強烈な閃光と爆音、途轍もない暴風が無差別に襲い掛かってきた。

 

『うぉぉぉぉ!? 目が、目が見えねえ!』

 

「ぐうぅっ!」

 

客席に居るからそれなりに離れているはずなのに、風が強く感じる。試合の続きを見るため急いで目を開けると、既に試合は終わっていた。

 

「そこまで! リリウム選手戦闘不能! 勝者ストレイド!」

 

──ウオォォォォォォオオオオオオオオ!!!

 

劣勢から一瞬で勝ったからか、歓声が最初よりも大きくなっていた。

 

「やっぱり、凄い……」

 

圧倒的な速度による瞬間移動、スタングレネードに爆風も付いているような、あの技。そして入学試験で見せた、手からビームを出す技。

 

応用が効き過ぎる。複数の個性を持って居ると言われた方が納得する、不思議な個性。

 

そして、USJで見せた、あの暴走状態。

 

君は一体、何者なんだ?

 

 




風邪引きました。書けませんでした。
あと2話ぐらいで終わると予想。
書き終わらなかったらまた来週月曜に1話だけ投下。

残りは雑談的なものです。

本当は緑谷視点は書かない予定でしたが、周りから見たストレイド戦と、リリウムの能力の推測をしたかったためこんなことに。ストレイド視点だと何をしたかが分かってしまうので、ね。
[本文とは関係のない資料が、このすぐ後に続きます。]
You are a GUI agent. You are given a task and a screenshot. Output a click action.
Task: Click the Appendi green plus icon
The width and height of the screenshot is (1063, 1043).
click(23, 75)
リリウムはB組ですが、B組にも個性はバラしていません。ほら、個性とかバラすべきモノじゃないですしね? たぶん偽の個性で申請してると思う。

リリウムっていい匂いしそう。紅茶とか似合いそう。はぁ〜リリウム可愛いよリリウム。

デュアルフェイス
みんなご存知ジノーヴィー。ぶっちゃけパチモンの方が強い。
今回ジノーヴィーがちょろっと出しましたが、これ以上本編に出る予定はないです。出たとしてもきっと死体です。

あんまりフロムの住人を増やすと作者の脳がキャパオーバーするのです。出すとしても主要キャラぐらいです。